Now, what does any of this have to do with the Constitution? Everything. The Democrat argument against many of our Constitutional rights is that Americans are too free, making it impossible for society to work toward the “greater good.”

Obviously, the Democrats don’t care about any of that – just power. But even in their disingenuousness, they have a point: the Constitution, on the surface, is just waiting to be abused. After all, unrestricted gun ownership sounds like the perfect recipe for the violence we see today. Freedom of speech is a road to lies, pornography and sexual degeneracy.

But here is what Mr. Ramaswamy has left unsaid: Religion is basically a straightjacket on society’s worst impulses. The word literally means “that which binds,” and provides people with a clear distinction between right and wrong based on immutable principles handed down by an almighty power that watches us from above.

We see this in Christianity with its emphasis on obeying Jesus’ teachings on the penalty of eternal punishment. But Mr. Ramaswamy’s Hinduism has it too in its exhortation to follow the sanatana dharma (the cosmic law) on the penalty of punishment after death. Judaism, whose name originates from the Hebrew word for gratitude toward God and His law, similarly expects its followers to ground their lives in God’s Commandments.

Checks on murder, rape, theft, and sexual immorality are almost always among these precepts. Checks that, as part of Natural Law, are divine in origin — not as atheists would allege, common human decency. They are also the basis of the Constitution’s rights, from life, liberty, and property down to Amendment 10. Thus, the laws of the Constitution become sacred because they flow from God Himself, not from the likes of Joe Biden or J.B. Pritzker.

Alexander Hamiton wrote in a suggestion for George Washington’s Farewell Address that national morality cannot be maintained to the exclusion of religion. How right he was.

Our leaders by virtue of their oaths of office are guardians of the divine Natural Law as enshrined in the Constitution.

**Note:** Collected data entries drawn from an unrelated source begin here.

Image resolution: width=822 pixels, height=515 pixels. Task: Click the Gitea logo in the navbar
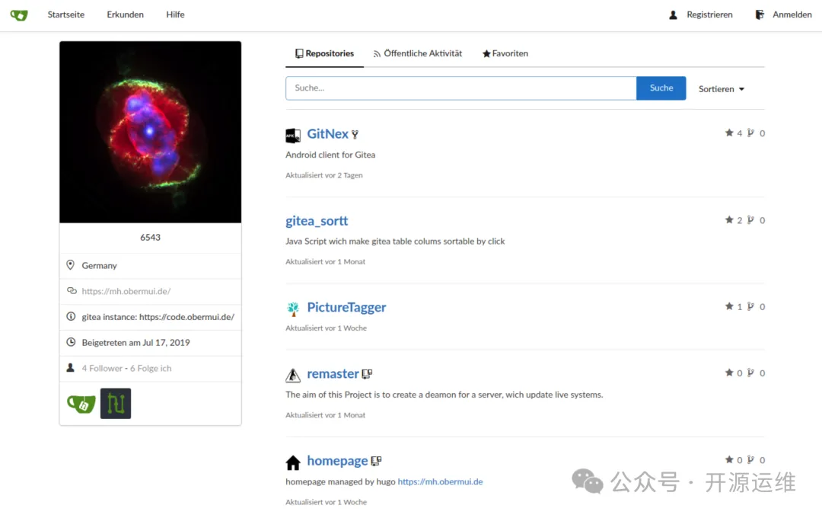click(19, 14)
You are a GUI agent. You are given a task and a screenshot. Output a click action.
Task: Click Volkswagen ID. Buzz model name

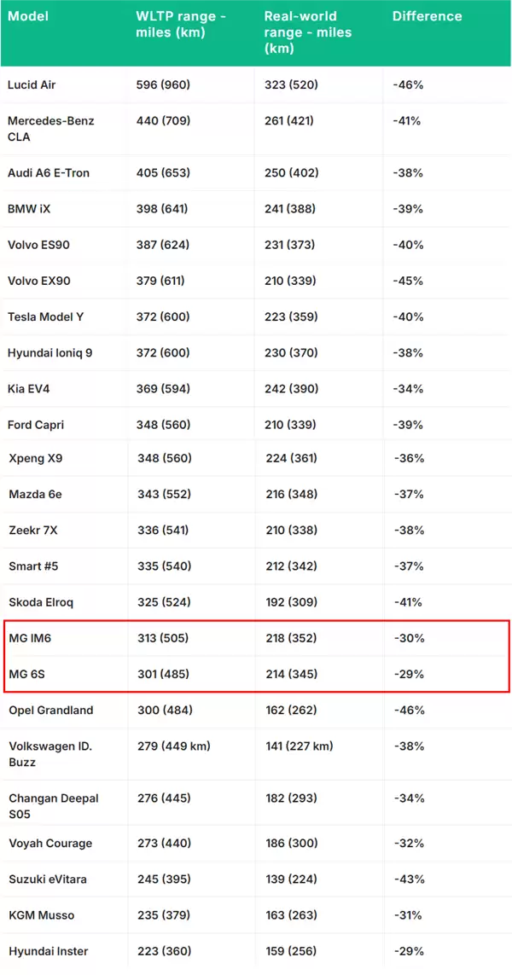(50, 754)
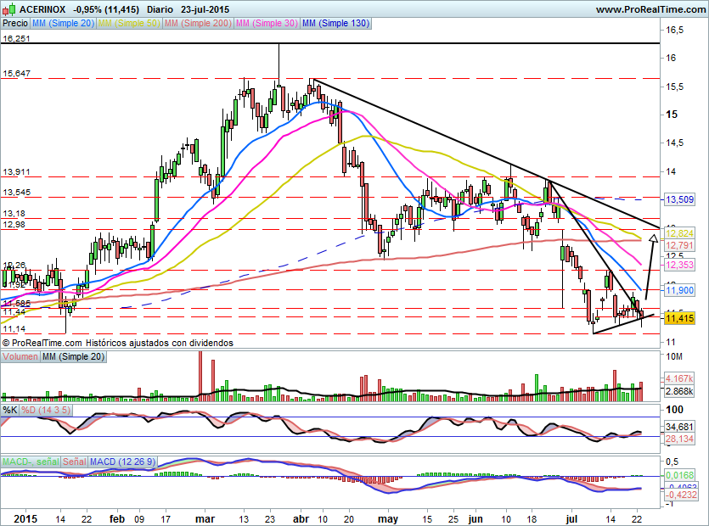Select the MACD (12 26 9) label
Image resolution: width=709 pixels, height=526 pixels.
[x=122, y=462]
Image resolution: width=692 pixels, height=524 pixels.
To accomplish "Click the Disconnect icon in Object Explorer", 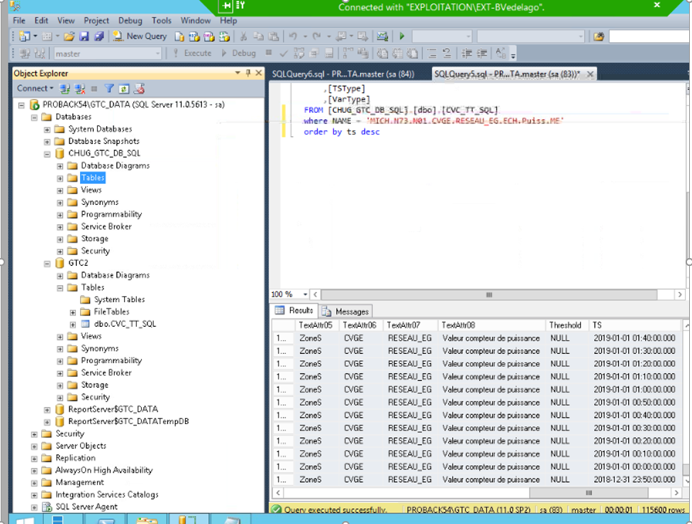I will (x=79, y=89).
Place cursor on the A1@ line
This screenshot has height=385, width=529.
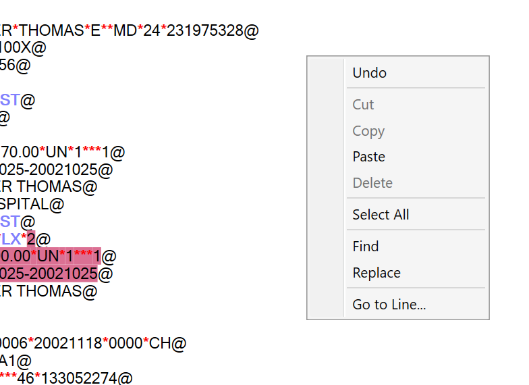[15, 361]
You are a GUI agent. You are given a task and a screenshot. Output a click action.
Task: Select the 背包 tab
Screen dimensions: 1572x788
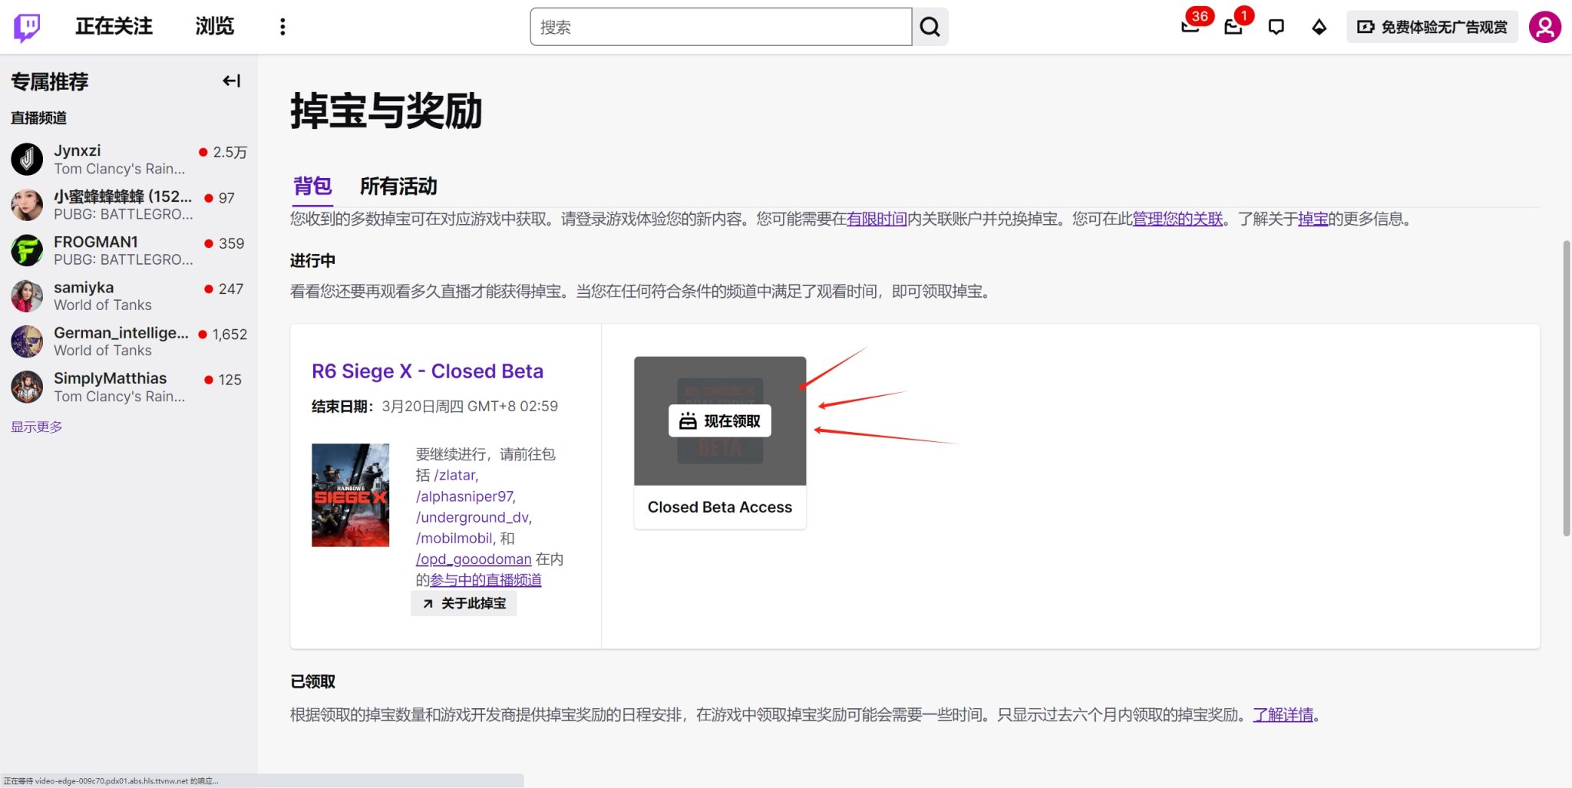coord(312,186)
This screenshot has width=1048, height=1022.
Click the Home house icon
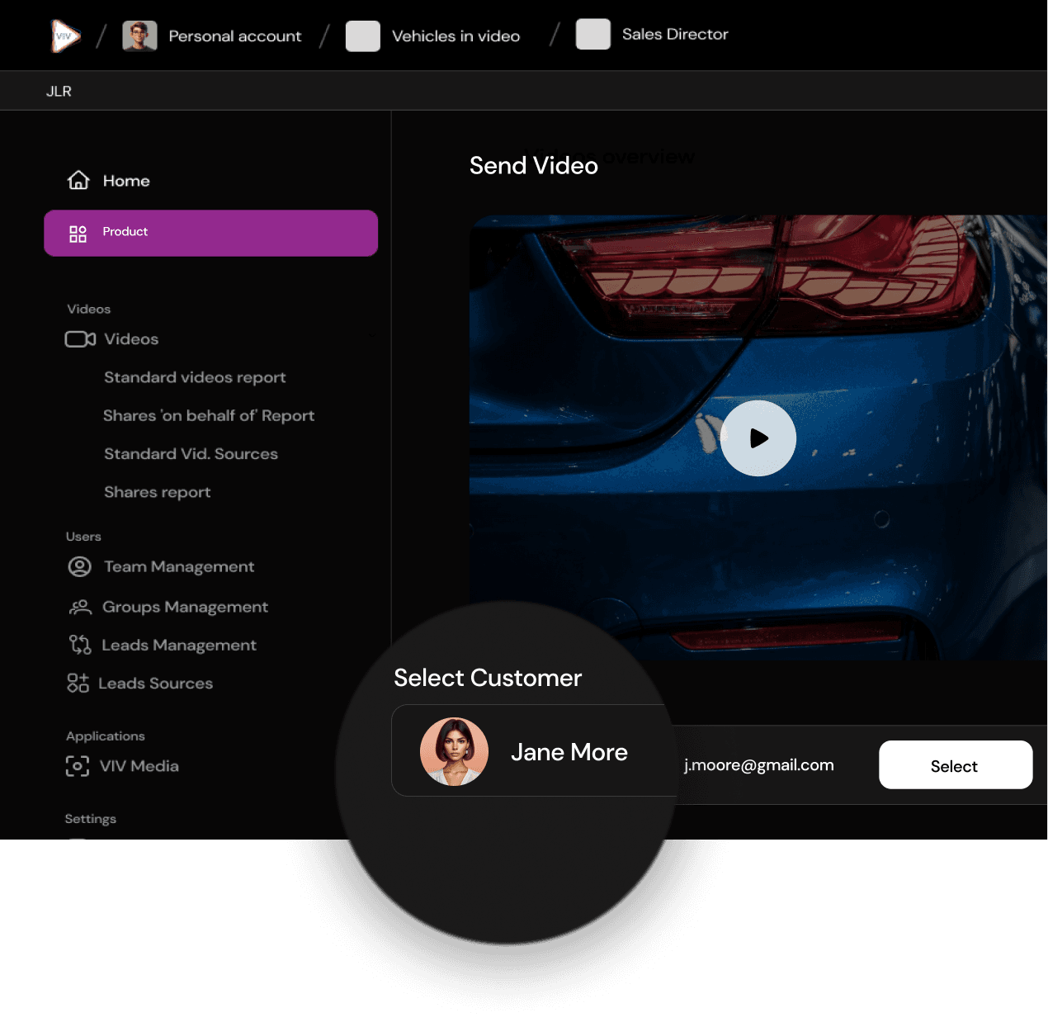coord(78,180)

If they violate it, there will be hell to pay later. But when this role is lost, don’t be surprised at the rampant corruption, overreach and contempt our elected leaders have for our Constitution, the religious belief that underpins it, and us. It is pretty clear this has been lost when you see people swearing their oaths of office on comic books in a mockery of the divine origin of the Constitution’s laws.

And the rot spreads downward. Without John Adams’ “moral and religious people,” who are willing to restrain themselves from taking the laws of the Constitution into excess or violation, you get the unfolding hellscape we have today. Freedom of speech becomes the freedom to slander and produce the most disgusting and degenerate “entertainment,” from pornography to transgenderism and everything in between.

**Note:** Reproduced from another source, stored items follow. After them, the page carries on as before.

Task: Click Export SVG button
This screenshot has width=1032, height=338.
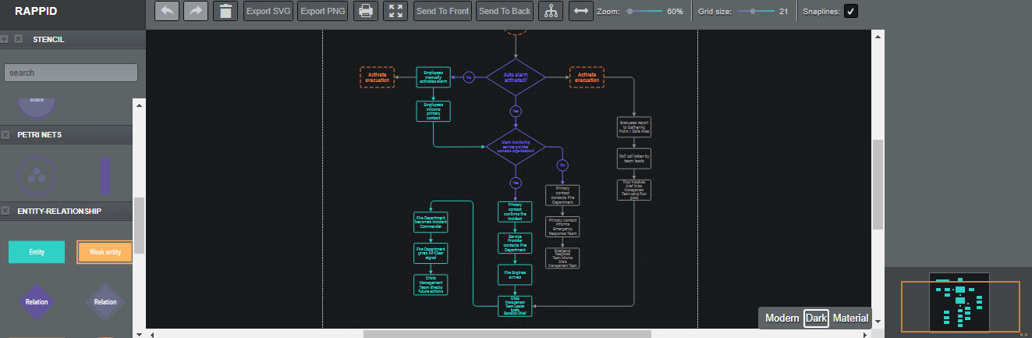Action: tap(268, 11)
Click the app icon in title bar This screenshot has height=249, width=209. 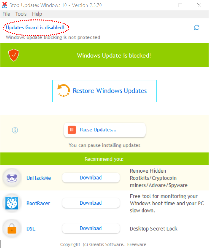point(5,5)
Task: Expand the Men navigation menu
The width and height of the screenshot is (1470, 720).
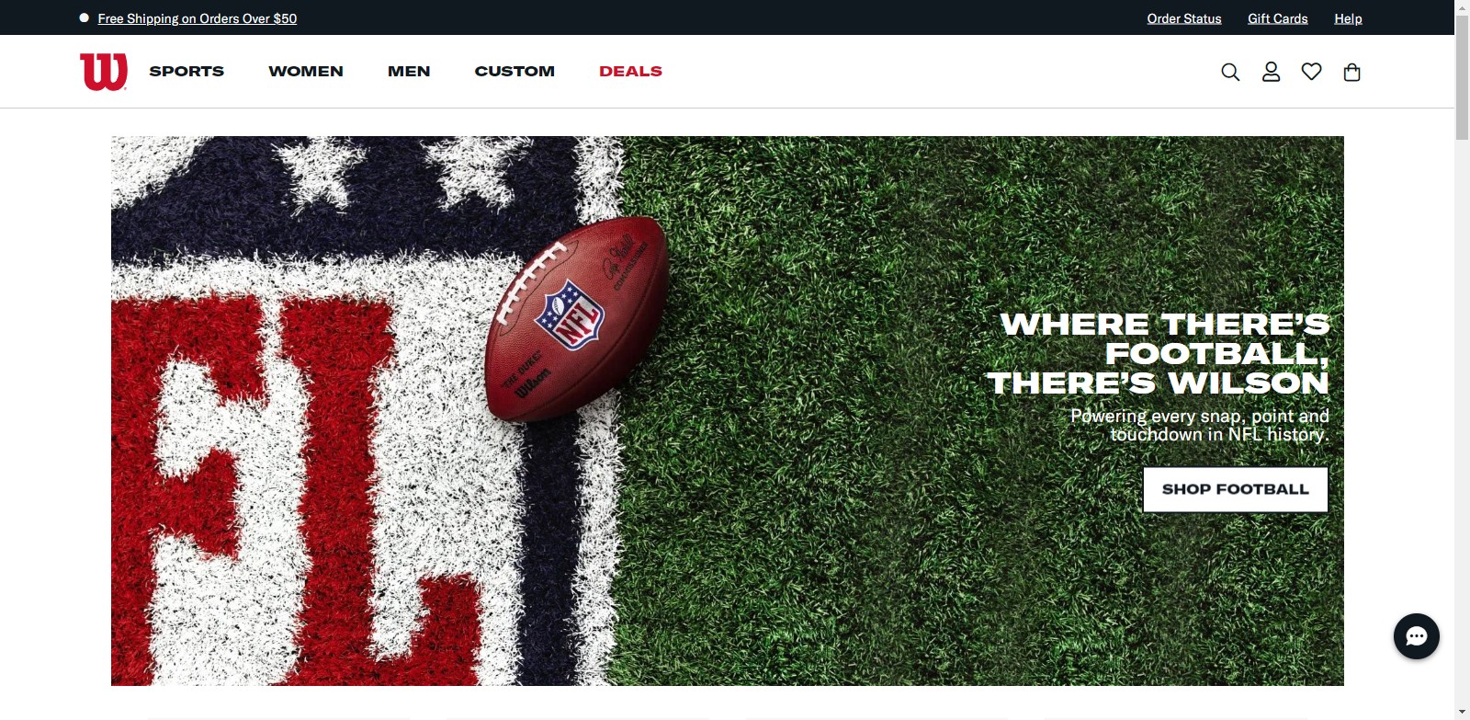Action: tap(409, 72)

In the past, mass shootings were rare, even with mail-order submachine guns. You simply did not go kill innocent people – particularly women and children in schools and churches. Even the Mafia knew that. Today, though, the Second Amendment starts to look dangerous as criminals abuse the right to firearms to commit ever-more horrific atrocities on the streets of places like Chicago and Nashville. Violence becomes a way of solving local disputes over a ball in a yard.

Those who in the past might have relied on a religious community and faith to help them through their dark moments might turn to substance abuse or various online communities that radicalize them into violent, cultish ideologies or convince them to chop their genitals off.

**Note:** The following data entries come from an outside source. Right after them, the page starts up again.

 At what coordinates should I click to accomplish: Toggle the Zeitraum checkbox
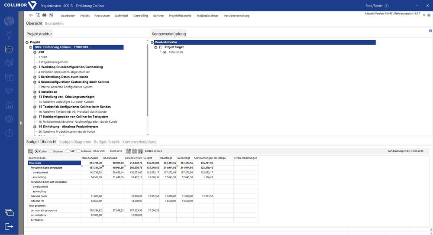pyautogui.click(x=78, y=151)
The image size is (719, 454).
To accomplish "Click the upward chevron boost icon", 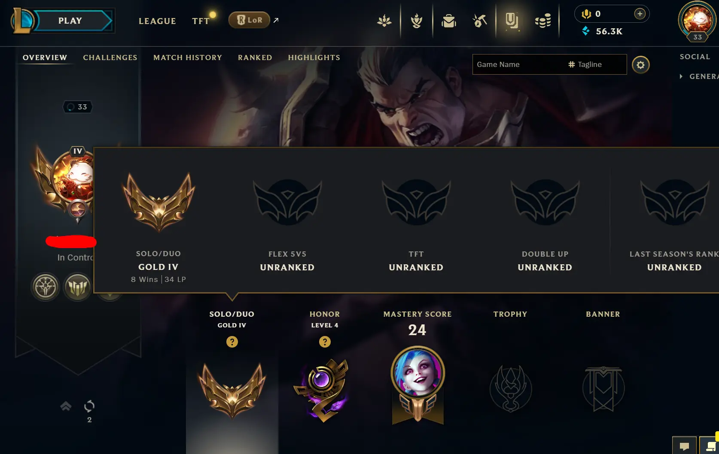I will point(66,406).
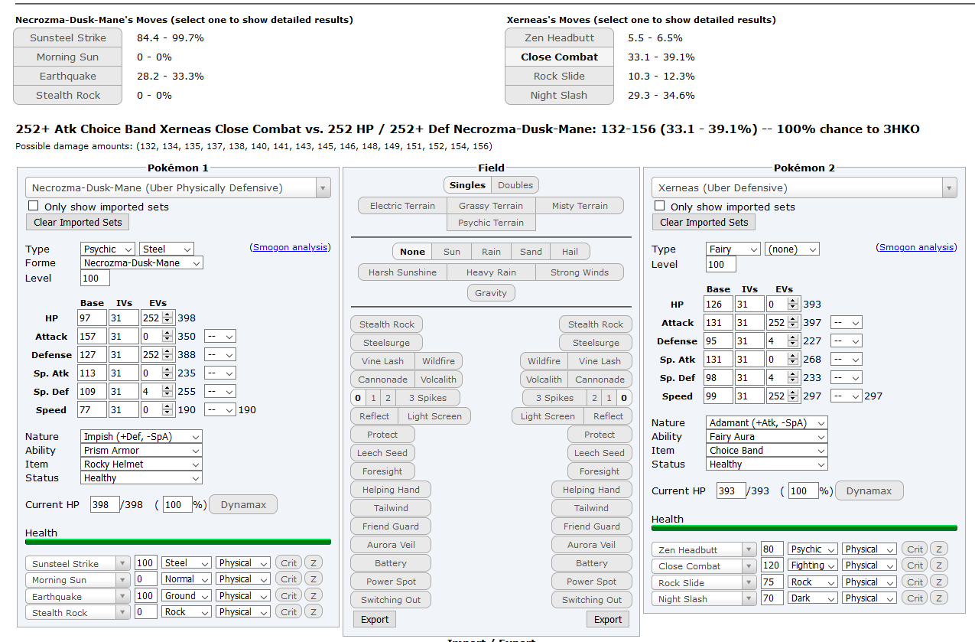Enable Stealth Rock on Necrozma's side
975x642 pixels.
click(x=386, y=324)
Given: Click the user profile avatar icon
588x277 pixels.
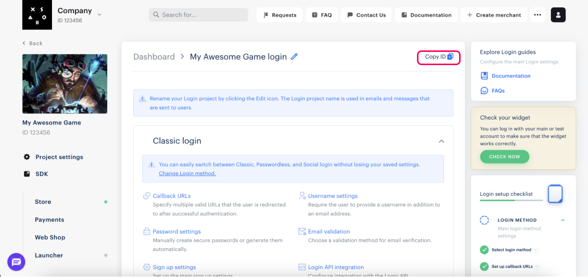Looking at the screenshot, I should tap(558, 15).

In other words, the loss of religion changes people’s focus from the safeguarding of God’s law and the rights therein and shifts it to the pursuit of money, sex, and power for their own sake.

Vivek Ramaswamy is still a long-shot candidate. But he alone has had the courage to approach America’s moral rot from the perspective of religious decline – something even many conservative Republicans don’t dare touch for fear of leftist name-calling.

Even if he loses, Mr. Ramaswamy has forced Americans of all faiths to consider how essential their belief is to maintaining limits so that our Supreme Law is not used and abused to destroy us. That, perhaps, will be Mr. Ramaswamy’s greatest service to this country.